• **Your instructions**
Output all of the data below without changing a word, and exclude the pictures.

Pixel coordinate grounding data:
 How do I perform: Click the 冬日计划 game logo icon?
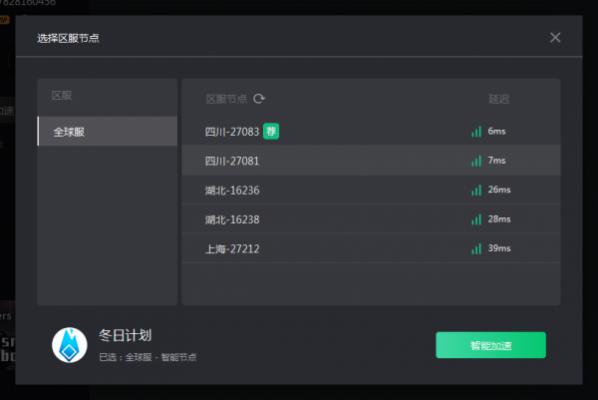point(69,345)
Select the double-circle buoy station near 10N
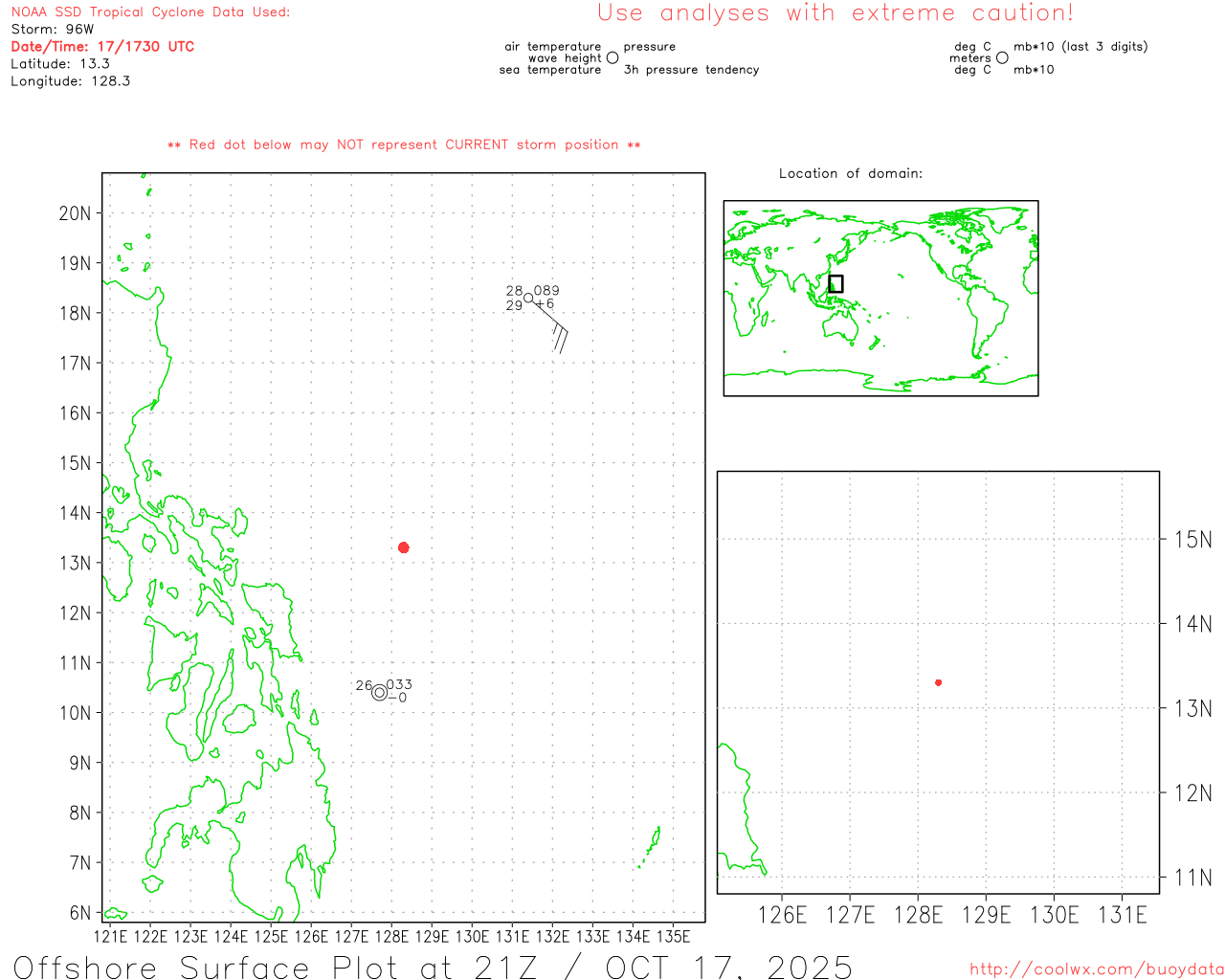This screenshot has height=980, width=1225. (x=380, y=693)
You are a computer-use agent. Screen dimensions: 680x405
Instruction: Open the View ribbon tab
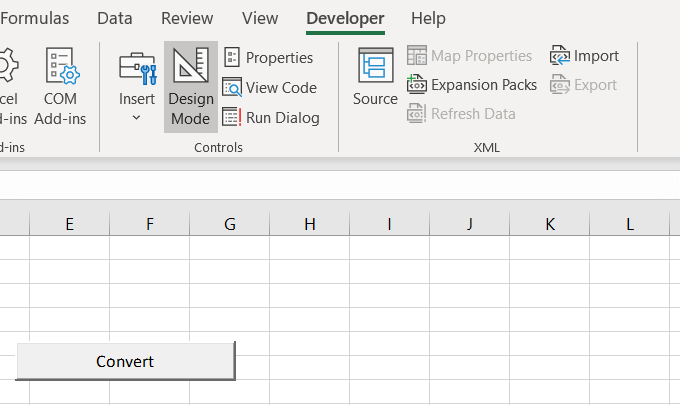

• **Your response**
 How do I perform: Click the 冬日计划 game logo icon?
point(69,345)
Select the double-circle buoy station near 10N
This screenshot has height=980, width=1225. (x=380, y=693)
You are a computer-use agent. Screen dimensions: 680x405
Instruction: Open the View ribbon tab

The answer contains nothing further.